Week 4: Many Problems
This week, I began working on the conventional model. Since I am trying to prove that my custom-designed model will work better for NLP analysis than the method that is currently the most popular, I need to test out the standard. Thus, I began doing some research on what is being used in NLP today.
As of now, the RoBERTa model is a widely used technique in Natural Language Processing. It has even been applied to my specific topic: Sorting news as real or fake. Thus, I began familiarizing myself with the RoBERTa model.
One thing I realized from this project is that research takes a lot of reading. In a given week, I spend at least 2 hours per day reading a research paper to either learn more about a particular approach that has been tried, or an article about how a specific model/technique is built and implemented. Even though it is a long process, I have been learning many new things and I am excited to utilize my newfound knowledge!
As I began writing the RoBERTa model, I ran into multiple roadblocks. I had to debug for a long time, and I was unable to figure out the numerous errors in my code! It was smooth sailing for the first three weeks, and it seems I have finally hit a roadblock. Thus, I have reached out to my external advisor to find out more about the problem(s).
In the meantime, I began doing extra research to try and solve the issues with my code. I had a lot of trouble understanding some of the errors, so I had to begin some intense research on google. After some research, I devised a plan.
For some context, Neural Networks are computing systems that are a collection of connected nodes, or neurons, which recognize underlying relationships in data. Networks are further designed with architectures to address specific modeling challenges. For example, long short-term memory networks are able to connect contextual information across words in a sentence. Training of neural networks relies on a cost function to define model performance in predicting outcomes in a training set and a gradient descent algorithm to enable the training of parameters and thus minimize the cost function.
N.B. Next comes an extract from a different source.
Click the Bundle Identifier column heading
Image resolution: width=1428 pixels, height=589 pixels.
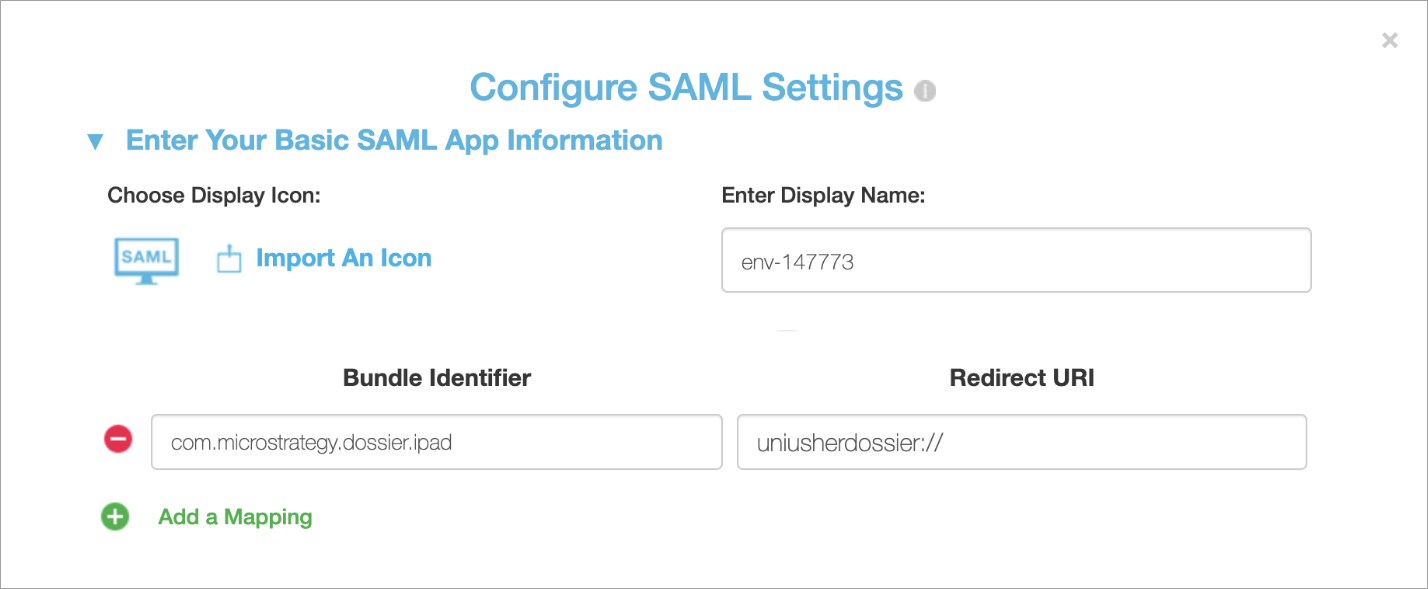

Gradient descent is an interactive algorithm used to find the local minimum of a given function. I plan to utilize Adam optimization which is an extension of stochastic gradient descent that includes the momentum and magnitude of the gradient. Stochastic gradient descent maintains the same learning rate during training. However, Adam uses an Adaptive Gradient Algorithm that has a per-parameter learning rate to improve performance. It also adapts to the magnitudes of the gradients for the weight using Root Mean Square Propagation.
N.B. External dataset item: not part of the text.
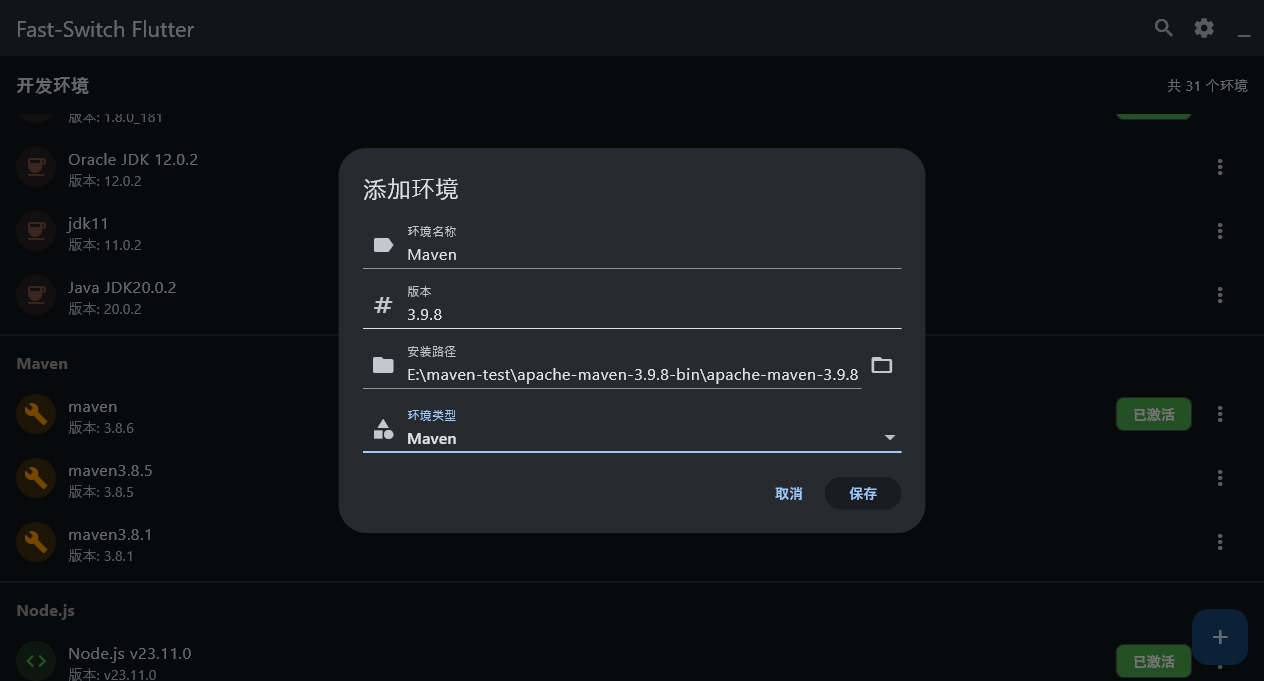Open the settings gear icon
Lastly, to prepare for the later stages of my project, I watched some videos on YouTube on how to create a chrome extension. I also have a backup plan in case this fails: creating an app to release on the iOS app store. To do so, I signed up for and started an online course on Codecademy to learn the programming language Swift. Even if I don’t need to make an app, I have always wanted to learn Swift. I am enthusiastic about seeing where this project takes me!